En  effet,  réfléchir  sur  le  système  d’enseignement  du  supérieur  dans notre pays comme le fait le professeur Phidias,  c’est, sans nul doute, tracer  des  voies  de  sortie  de  la  crise  organisationnelle  aux  multiples
fléaux rongeant cette pépinière humaine qu’est l’université du Congo, pourtant l’une, si pas l’unique raison d’espérer à l’émergence.

C’est,  une  fois  encore,  la  raison  pour  laquelle,  estimant  que l’économie sociale et solidaire  constitue une issue à la crise financière qui, dans notre pays, ne dit plus son nom, que Myriam évalue l’impact des  crédits  sur  les conditions  de  vie  des  membres  d’une  coopérative d’épargne  et  de  crédit.  Cette  poignante  analyse  est  une  base d’amélioration des politiques de crédit dans notre région.

Et comme les fruits de notre système universitaire croupissent souvent dans le chômage, faute d’initiative et d’opportunités, trois chercheurs :

Didier Fataki, Youri Buhakane et Eric Kasuku focalisent leur attention sur l’étude  d’une  réussite en matière d’entreprenariat agricole par un jeune de Goma. Ils démontrent ainsi qu’il y a à espérer et ouvrent une voie de sortie en donnant aux jeunes un exemple pouvant les inspirer.

Pour  sa part,  Nestor  Salumu,  s’inspirant  de  Gabriel  Marcel,  rappelle que  la philosophie souvent prise pour une  simple spéculation,  peut et doit  être  au  service  de  la  vie  concrète,  comme  cela  l’a  toujours  été d‟ailleurs sans que bon  nombre de personnes utilitaristes s’en rendent compte.  Pour preuve, seul le questionnement philosophique peut  nous faire découvrir le sens holistique de notre trajectoire dans le monde et promouvoir  les  valeurs  spirituelles,  éthiques  et  intellectuelles  qui sous-tendent les actions et les choix de notre vie quotidienne.

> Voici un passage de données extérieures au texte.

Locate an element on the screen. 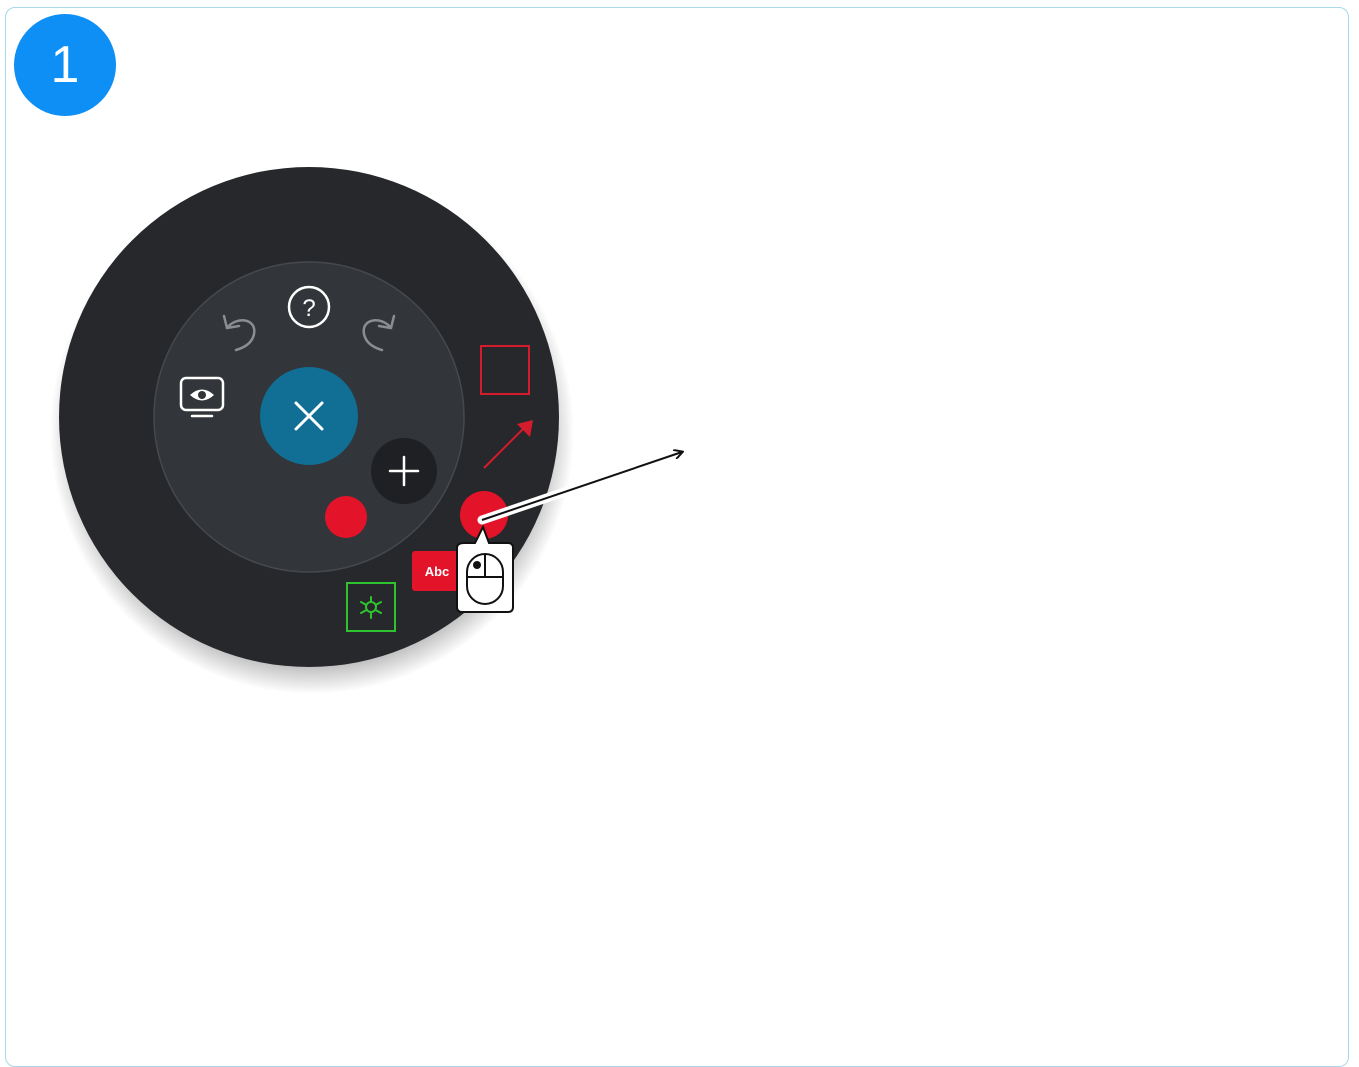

Dans une région où l’autre  est souvent conçu comme  tout à fait autre et non comme  l’autre soi-même,  Henri Chiza plaide pour une culture du débat, étant donné que  notre  labyrinthe  existentiel  nécessite d’être parcouru par tous avec l’idéal d‟en sortir, tous, vainqueurs. C’est aussi ce que  Philippe  Banzi  soulève  en  examinant  l’ampleur  ethnolinguistique des relations intercommunautaires  souvent  tendues  dans l’Est de la  RDC.  Il  montre  que  sur  base  de  préjugésl’exclusion  fondée  sur l’appartenance  sociogéographique  envenime  le  climat  social.  Face  à cet état de choses, Kä Mana opte pour la conscience créatrice de solutions  énergiques à  travers  la  théologie de  la  libération  holistique  par l’énergie de l’imaginaire et la (re)découverte des mythes de résurrection comme chemin du salut. Un salut qu’il veut plénier et intégrateur.

Convaincu  que  les  infrastructures  routières  constituent  un  indicateur de développement, et partant du fait que depuis 2011, la voirie urbaine de Goma est en chantier, Innocent Mukambilwa s’attèle à en évaluer l’impact sur le social et l’économique  de la ville de Goma.  Bien que les travaux trainent, il conclut à une corrélation et une causalité intrinsèque  entre le taux de croissance, le fonds de financement investi et les distances des voiries réhabilitées en termes de kilomètres.

Vu  que  l’urbanisation  n’est  pas  seulement  innocente,  Bulambo  Milenge  porte  son  attention  sur  les  déterminants  et  conséquences  des grossesses non désirées sur la santé de la femme et de l’enfant d’un quartier populeux  de la ville de Goma.  Il en déduit  la nécessité d’une sensibilisation  conjointe  entre  les  organes  étatiques  et  non  étatiques pour  réduire les méfaits de ce  fléau qui, du reste, est un obstacle au développement.

Face aux défis sanitaires et économiques de l’heure, Wabenga Basilwango  estime  que  les  plantes  médicinales  constituent  une  solution intermédiaire pour la santé d’une population longtemps mis à mal par la  guerre  et  ses  corollaires.  Selon  lui,  la  biodiversité  locale  contient des  ressources  fondamentales  pour  des  solutions  adéquates  et  quasi durables.

 Raison pour laquelle il soutient la promotion de  la phytothérapie et la médecine traditionnelle, pour une santé vraiment globale.

Puisse  cette  contribution  scientifique,  constituer  un  levier  d’actions individuelles et collectives innovatrices en vue du changement  pour le mieux-vivre-ensemble.

Prof Abbé Innocent Nyirindekwe Munyambaraga
Recteur de l’UCS-Goma et Rédacteur en Chef de la revue Sapientia.